Selected Course Syllabi

  • Plagues Power and Social Control

    How do societies respond to outbreaks and why? What do epidemic moments tell us about global structures of power and the dynamics of control? Drawing on historical cases including plague during the European Renaissance and before, the HIV/AIDS Pandemic and the West African Ebola Outbreak of 2013-2016, this course will introduce students to the history and practices of disease control as well as important theoretical perspectives by which to understand the sociological and historical effects of disease and the responses to them. Students will engage sociological concepts such as biopolitics, social construction of disease and illness and biosecurity and produce a final research paper examining the outcomes and responses to an epidemic event to show mastery of the topics covered in the course.

  • The Value of Life: Racism, Capitalism and Health

    We are generally told that you can't put a price on life or a price on our health but lives are quantified, valued and priced every day. In this class we will explore the ways in which life is valued in the modern world, its effects and the outcomes from it. We will also examine how forms of quantification and valuation have been employed to dehumanize and subjugate peoples, especially those racialized as different. Beginning with an exploration of human pricing during the trans-Atlantic Slave trade and continuing through to contemporary health care and health insurance practices, this course will examine how we value (monetarily) human existence in modernity. This course will introduce students to ideas emerging out of the Black Marxist Tradition, postcolonial thought, and critical feminist approaches to historical research. From the examination of insurance under slavery to the use of race corrections in medical algorithms, this class will confront students with the question- "how can we put a price on life?" and most importantly "Should we?".

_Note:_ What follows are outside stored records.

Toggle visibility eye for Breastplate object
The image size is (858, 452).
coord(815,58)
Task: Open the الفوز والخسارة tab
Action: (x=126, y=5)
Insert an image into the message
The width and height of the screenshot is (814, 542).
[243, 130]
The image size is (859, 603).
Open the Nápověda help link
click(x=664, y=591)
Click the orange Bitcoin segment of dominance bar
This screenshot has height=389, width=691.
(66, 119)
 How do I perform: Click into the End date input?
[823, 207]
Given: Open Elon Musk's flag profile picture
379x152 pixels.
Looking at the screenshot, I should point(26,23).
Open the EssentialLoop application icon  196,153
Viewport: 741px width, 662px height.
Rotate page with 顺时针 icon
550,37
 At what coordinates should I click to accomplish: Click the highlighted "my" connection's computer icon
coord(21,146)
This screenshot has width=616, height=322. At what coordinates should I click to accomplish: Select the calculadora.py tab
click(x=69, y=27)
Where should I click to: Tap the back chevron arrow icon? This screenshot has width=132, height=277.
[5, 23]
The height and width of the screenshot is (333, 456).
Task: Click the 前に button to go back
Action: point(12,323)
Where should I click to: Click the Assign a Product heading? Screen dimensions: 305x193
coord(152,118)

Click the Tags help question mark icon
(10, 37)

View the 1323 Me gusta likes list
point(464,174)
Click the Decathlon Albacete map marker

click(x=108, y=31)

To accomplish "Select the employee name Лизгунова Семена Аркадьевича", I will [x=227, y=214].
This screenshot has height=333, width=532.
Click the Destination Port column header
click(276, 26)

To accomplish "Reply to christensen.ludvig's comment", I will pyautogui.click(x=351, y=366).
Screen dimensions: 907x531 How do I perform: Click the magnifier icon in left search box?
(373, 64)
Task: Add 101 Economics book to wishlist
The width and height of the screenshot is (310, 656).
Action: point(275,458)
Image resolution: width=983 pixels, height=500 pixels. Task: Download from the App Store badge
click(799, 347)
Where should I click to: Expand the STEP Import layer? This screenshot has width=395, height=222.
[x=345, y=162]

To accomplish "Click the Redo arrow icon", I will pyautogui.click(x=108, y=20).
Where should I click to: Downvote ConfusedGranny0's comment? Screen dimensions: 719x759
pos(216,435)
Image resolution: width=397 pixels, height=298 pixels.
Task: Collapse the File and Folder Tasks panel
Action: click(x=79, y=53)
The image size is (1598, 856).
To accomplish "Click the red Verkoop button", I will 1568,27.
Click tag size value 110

  • Race, Racism and Medicine

    How can we think about the interconnections between racism, theories of race and the practice of medicine? Living at a moment when racial disparities in health outcomes in the United States are still very stark, this course will provide a historically grounded approach to thinking about the roles that race and racism have played in healthcare, the production of health disparities as well as the role of medicine in the development of racist thought. While much of this course will focus geographically within the United States, this class will also explore global histories of medicine, encountering questions of race and medicine in Africa, the South Pacific and Asia.

  • (Making Space for) Black Thought

    How do we think about the power relations at work in the scholarship we read and in the important texts we consider essential to our educational experience? This course will critically investigate the role that concepts of race and racism have played in formulating dominant perceptions of who can be the producers of knowledge and what constitutes authoritative knowledge itself. We will consider how and why thinkers and scholarship produced outside of Europe and North America are too often ignored for their scholarly contributions and the dynamics that lead to this situation. We will also explore how and why new and important perspectives emerge from engaging and centering voices from beyond traditional canonical works. With a particular focus on the forms of knowledge arising from European Enlightenment approaches to concepts of thought reason and objective knowledge, this course will critically engage students with a wide range of thinkers such as GWF Hegel, W.E.B. Du Bois, Angela Davis, Ralph Trouillot, bell hooks, Walter Rodney, Gayatri Spivak, Sylvia Wynter and Frantz Fanon. This course will focus largely on thinkers engaging within the Black Atlantic and black diaspora traditions to question how we might consider voices and thought from beyond Eurocentric positions in our own scholarly practice.